Similar to Farcaster, UXLINK also emphasizes community interaction. Users can participate in activities such as providing traffic, leveraging their social networks to promote social games, product marketing, DApp virality, and more. Additionally, they can utilize their traffic to attract new audiences and reward users who contribute to growth. Furthermore, UXLINK’s dual-token economic model divides the main community assets into two parts: the utility token $UXUY and the governance token $UXLINK. Following the Ve (3,3) model, it aims to maximize returns based on fairness for both the overall ecosystem and its participants. This economic model ensures that community assets have the ability to capture value, giving assets intrinsic value independent of liquidity.
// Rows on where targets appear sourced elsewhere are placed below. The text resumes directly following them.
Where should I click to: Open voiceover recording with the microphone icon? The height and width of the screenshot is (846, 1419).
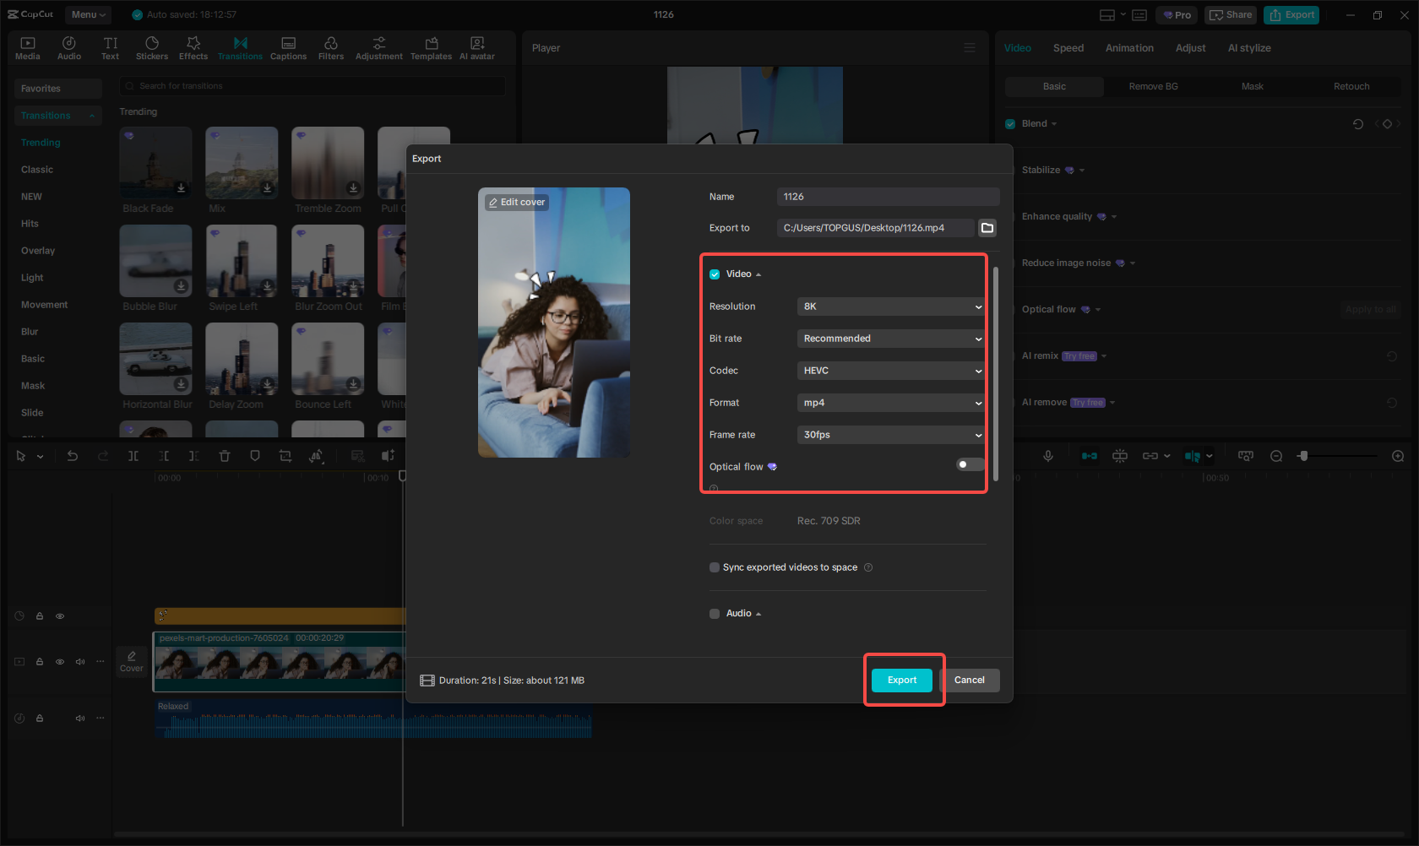pos(1048,456)
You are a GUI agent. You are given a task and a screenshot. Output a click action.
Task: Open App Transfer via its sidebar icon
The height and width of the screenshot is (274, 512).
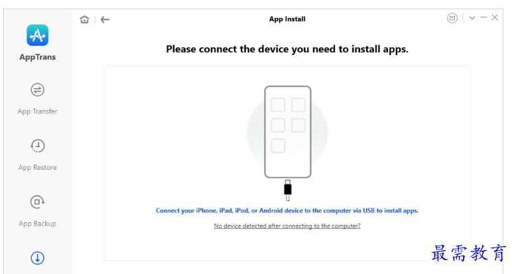(x=37, y=90)
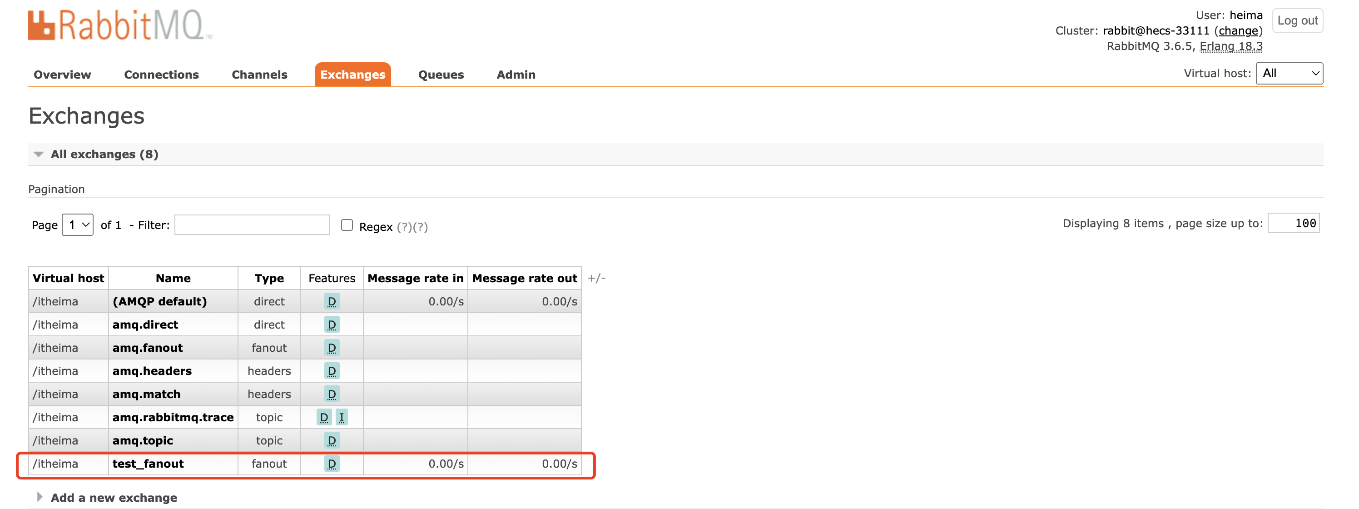Click the +/- column chooser icon
This screenshot has height=509, width=1359.
click(596, 278)
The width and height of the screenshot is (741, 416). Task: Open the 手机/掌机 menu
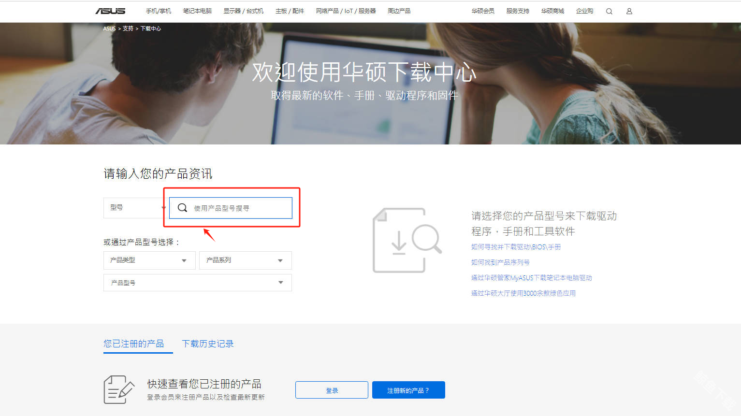159,11
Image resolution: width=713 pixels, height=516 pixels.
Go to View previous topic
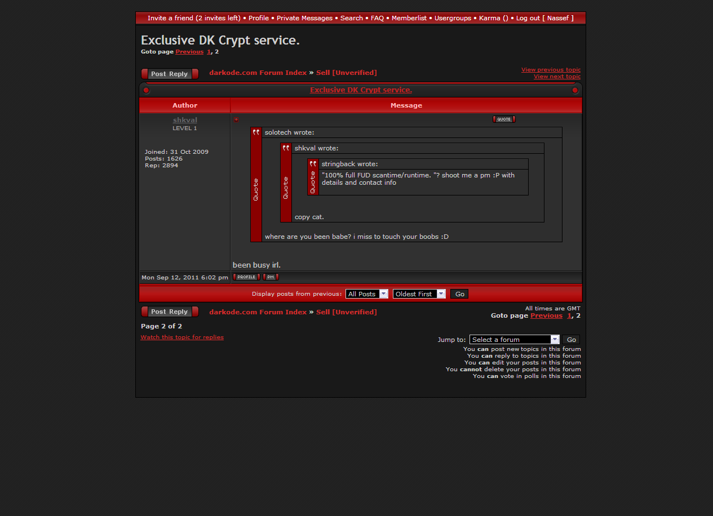(551, 70)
Driven by the consensus in the crypto world, the relationship between community and assets is constantly evolving. From Bitcoin to memes to inscriptions, the driving force of consensus has evolved from the initial practicality of price to culture, and finally abstracted to the spiritual level of ‘fairness’. In the future, there will be many new development models worth imagining. For example, a tribe spontaneously creates totems, and every decentralized community can release its own memes as community assets.
After all, in the final analysis, interest is the eternal principle.